Just recently, we showed that serum concentrations of TNF receptors 1 or 2 (TNFR1, TNFR2) are very good predictors of future development of CKD stage≥3 in T1D patients [36]. We reported similar findings regarding the relationship between circulating TNFRs and risk of ESRD during 12 years of follow-up in patients with T2D [37].
Progressive renal decline and considerations for therapeutic trials
New effective therapies are desperately needed to reduce risk of ESRD in T1D as it was discussed in the recent issue of Seminars in Nephrology [53]. In designing therapies for T1D it is important to put aside the previous proteinuria-centric model of diabetic nephropathy and fully appreciate the features of progressive renal decline. Following we discuss several implications of this switch.
First, the wide variation in rates of renal decline (between -50 and -5 ml/min/1.73m2/year) illustrated in Figure 4 may be determined by multiple mechanisms, which may be identified with the help of modern genetics, proteomics, and metabolomics platforms. Prediction of the rate of progression will not only help in stratification of patients according to risk of ESRD but will also direct development/selection of specific therapies to prevent or delay the onset of ESRD. Such personalized approaches are being developed in other fields [54-56].

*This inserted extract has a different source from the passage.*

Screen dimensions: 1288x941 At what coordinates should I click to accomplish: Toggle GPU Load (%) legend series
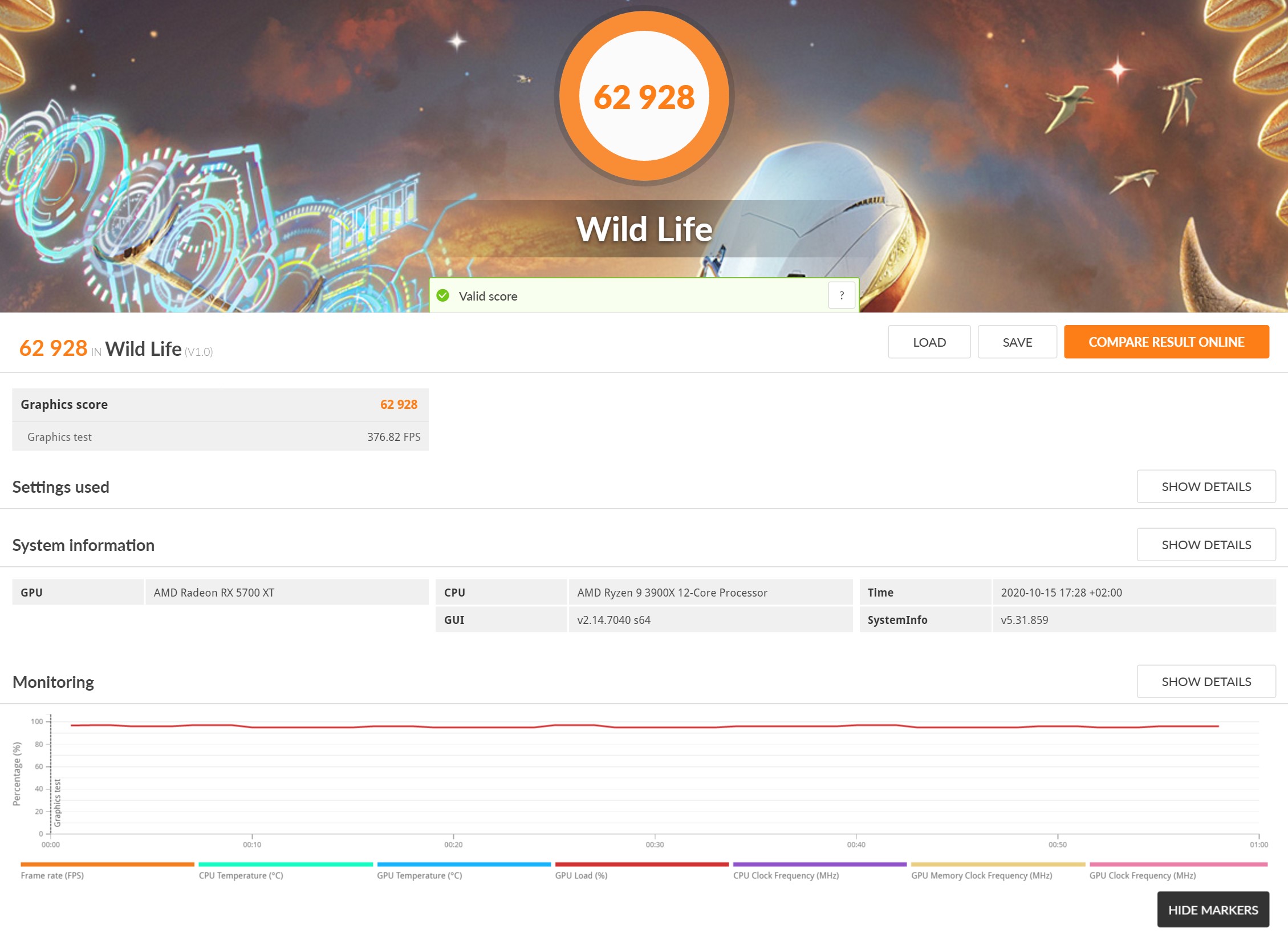[x=581, y=875]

Second, patients with the fastest renal decline (example in Figures 3A), referred to as rapid progressors, may be suitable for more aggressive therapies that have received little consideration so far. The ability to recognize their imminent risk of ESRD and high post-ESRD mortality could justify taking strong measures such as pancreas transplant [57], pre-emptive kidney transplant [58], cellular therapies [59] or aggressive new pharmacological therapies. The latter approach has been practiced in cancer therapies.
Third, the effectiveness of new therapies against progressive renal decline cannot be evaluated in clinical trials that use changes in urinary albumin excretion as an outcome. A much more reliable outcome measure is a change in the rate of renal decline or postponement of the time to events such as CKD stage 3, doubling of serum creatinine or ESRD. The efficiency of a study design based on either of the latter outcomes is significantly reduced (and cost significantly increased) by including patients who are non-decliners or have a slow rate of renal decline. Recruitment of non-decliners or slow decliners like the patients in Figure 3C would be counterproductive despite their having proteinuria, hypertension or impaired renal function. This points to the importance of having markers/algorithms to determine, on the basis of one or few baseline measurements, which patients are decliners (rapid, moderate, or slow) and which are non-decliners. At this time, measurements of circulating levels of TNFR1 or TNFR2 seem to be the best markers to achieve such a goal [36,37]. However, to increase the accuracy of prediction, baseline TNFR1 or TNFR2 needs to be combined with baseline levels of AER and eGFR.
Acknowledgments
This study was supported by the following grants: NIH grants DK-41526 and DK676381 and JDRF grants 1-2008-1018 and 17-2013-8 to A.S. Krolewski; and Diabetes Research Center - Joslin, Pilot and Feasibility Grant, P30DK036836 to M.A. Niewczas.
Footnotes
This article was presented at the 56th Annual Meeting of the Japanese Society of Nephrology.
Conflict of interest: The authors have declared that no Conflict of interest exists.